Tasavvufa Verilen Zarar

Gelelim tasavvuf mevzuuna… Yıllardan beri söylediğimiz bir şey vardı: “Tasavvuf akademisi”. Merdiven altına düşen veya şeffaf olmayan cemâat ve dernekler tasavvufun ne olduğunun farkında değiller. Din düşmanı kalemler, vehhâbî ve selefî bazı sapıklıkları da tarikatların içine çekip, bazı kanallarda kafa karıştırmaya çalışıyorlar. Bunlara dikkat etmek lazım. Kitap ve sünnete uymayan, ehl-i sünnetin dışında faliyetlere de dikkat etmek lazım.

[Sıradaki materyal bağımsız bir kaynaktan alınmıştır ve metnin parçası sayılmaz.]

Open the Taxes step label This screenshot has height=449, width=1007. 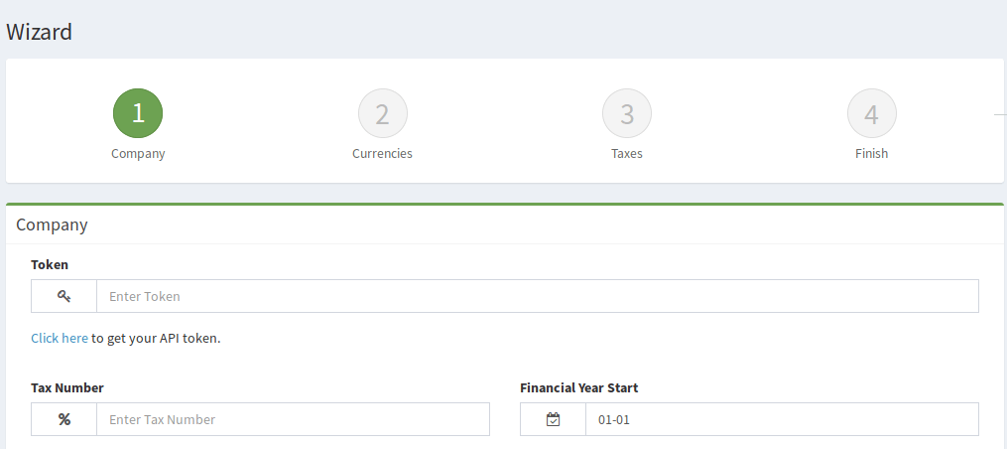[x=627, y=154]
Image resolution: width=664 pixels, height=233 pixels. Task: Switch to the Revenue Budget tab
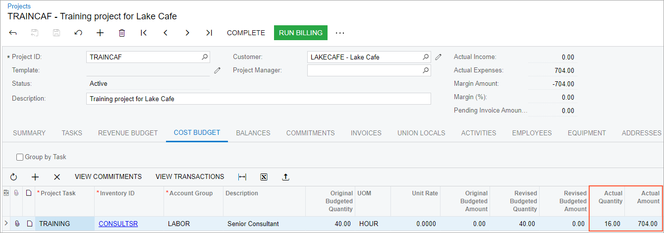(x=128, y=133)
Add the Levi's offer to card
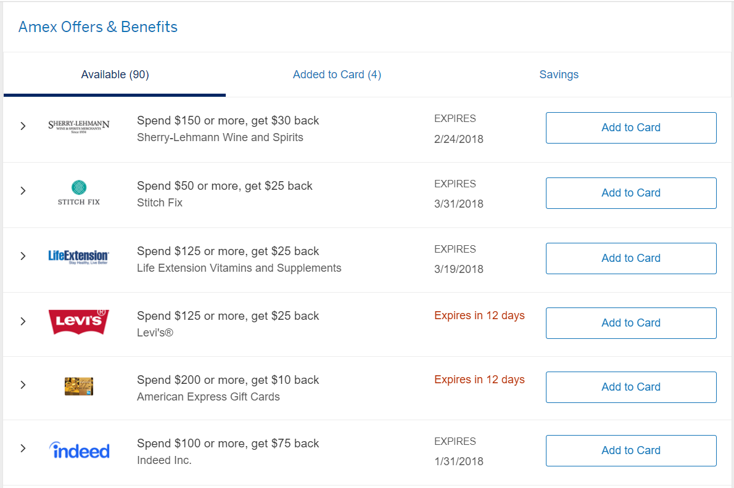734x488 pixels. tap(630, 323)
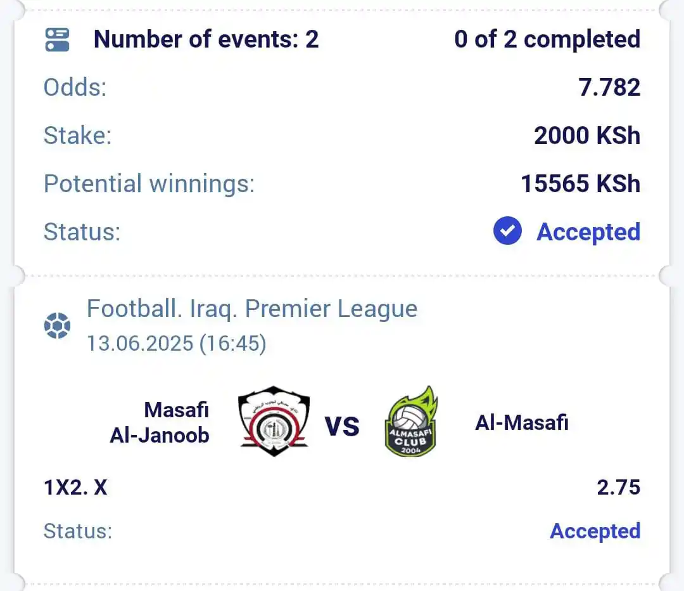The height and width of the screenshot is (591, 684).
Task: Open the Football. Iraq. Premier League link
Action: (x=252, y=309)
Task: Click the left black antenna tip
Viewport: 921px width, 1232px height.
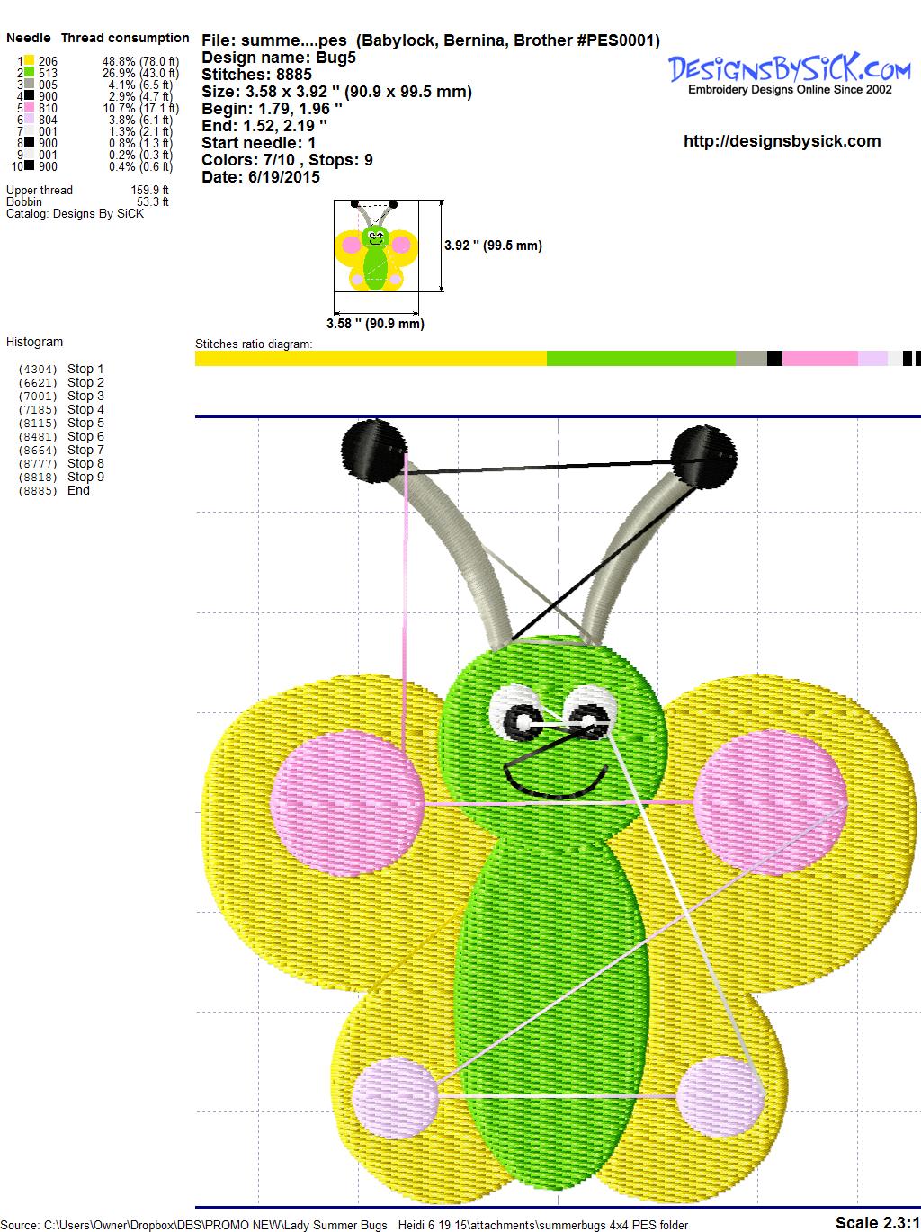Action: (374, 447)
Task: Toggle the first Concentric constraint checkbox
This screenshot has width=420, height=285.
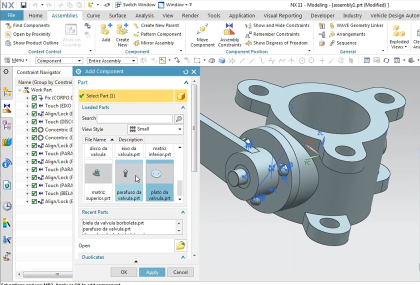Action: (35, 130)
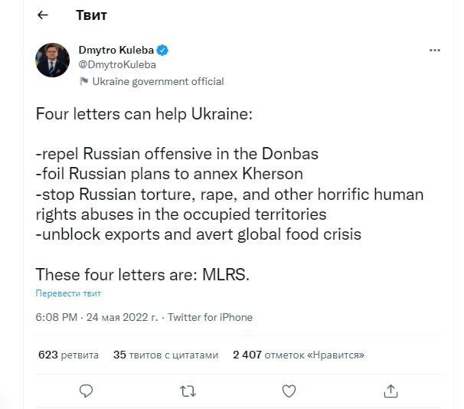View the 2 407 likes list

pyautogui.click(x=298, y=355)
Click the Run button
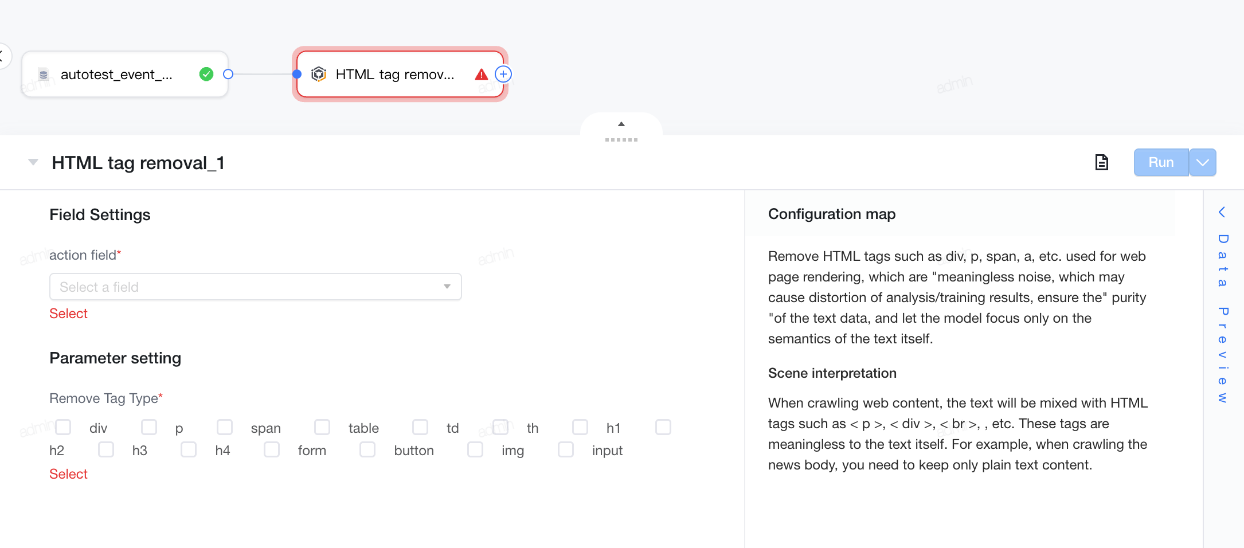 tap(1161, 162)
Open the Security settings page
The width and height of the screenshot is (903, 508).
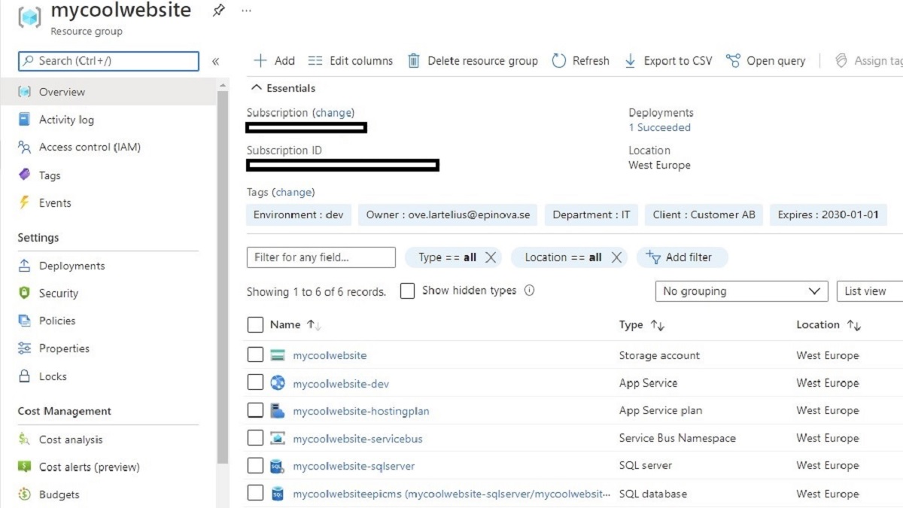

Devletle harp eden veya kişilere olmayan rütbeleri bahşedenlere de dikkat edilmesi lazım. Şu parti veya bu parti diyerek fitne çıkaranlara ve dinî ibâdethane sayılan mekânların dışında şov manasına gelen abuk sabuk işler yapanlara da dikkat edilmesi lazım. İbâdetin dışında ticarî ve şirketleşen bazı medya gücü gibi dünyevî işlere tevessül edenlere de bakmak lazım. Bu işler başta Diyânet İşleri marifiyetiyle yönetilmeli ve denetlenmeli. Devletin bu konuda bir düzenleme yapıp, gerek mâli yönden, gerek kolluk kuvvetiyle sıkı denetlemesi gerekiyor. Yoksa, din düşmanları bu hassas konuları kaşımakta…Her toplumda olumsuzluklar oluyor, ama dinî sahada olunca büyütüyorlar. Maalesef kadınlı erkekli ibâdet ve zikirler şer’i hükme aykırıdır. Haramlara yanaşılırsa, dinî vukuatlar kaçınılmazdır. O halde, Kur’an ve sünnetin dışına çıkılırsa, sahte din adamı, sahte derviş ve sahte şeyhler kol gezer… Allah’ım bizleri bu ve benzeri kötü işlerden uzak eylesin!... Sözlerimi Hz. Niyâzî’nin şu sözleriyle bitireyim: “Her ehlî olmayana dil ikrar eyleme, yolunu sarpa ve sapıklığa götürür, Hakk ehlînin yolu gayet sağlam, Kur’ana, sünnete götürürmüş…”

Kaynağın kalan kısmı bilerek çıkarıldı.